Supplied information:
::::

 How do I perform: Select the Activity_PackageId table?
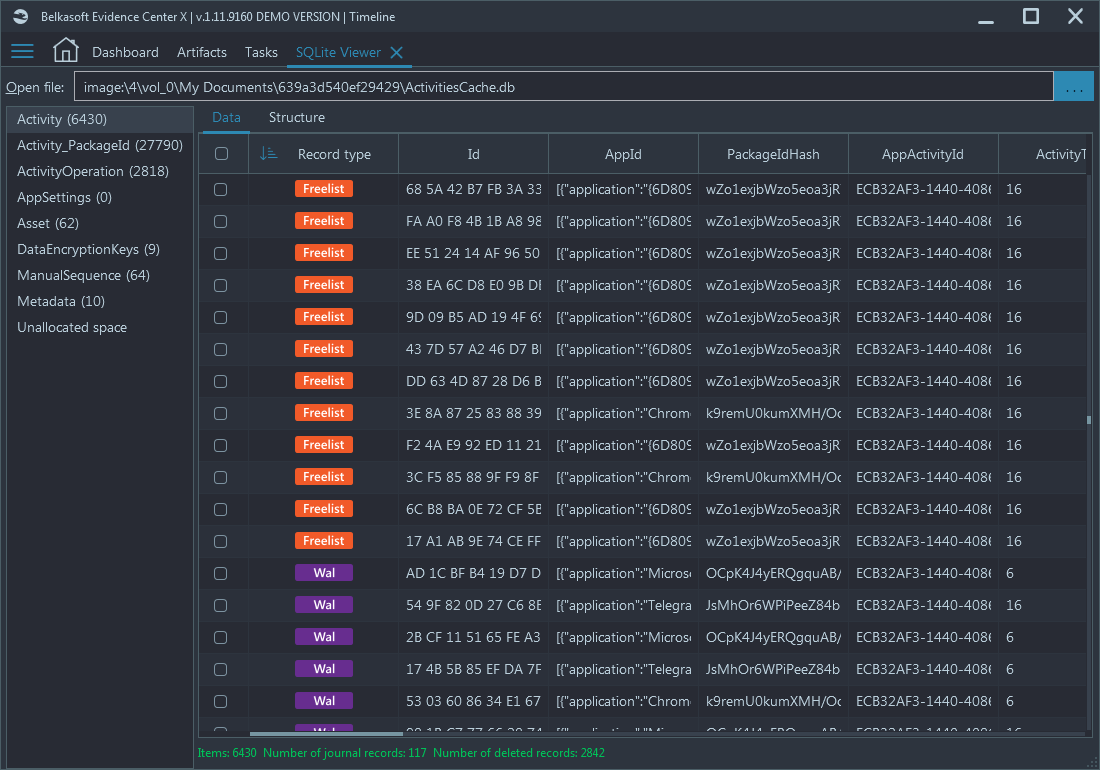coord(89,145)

::::

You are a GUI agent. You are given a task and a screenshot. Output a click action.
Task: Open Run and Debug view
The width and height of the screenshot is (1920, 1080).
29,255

::::

Problem to work on:
Format everything in the data above, from the line containing "How do I perform: Select" down to the line containing "coord(89,145)", as a JSON list of strings with one string per line and no blank lines. Leave the picture out of your answer.

Output for this exercise:
[
  " How do I perform: Select the Activity_PackageId table?",
  "coord(89,145)"
]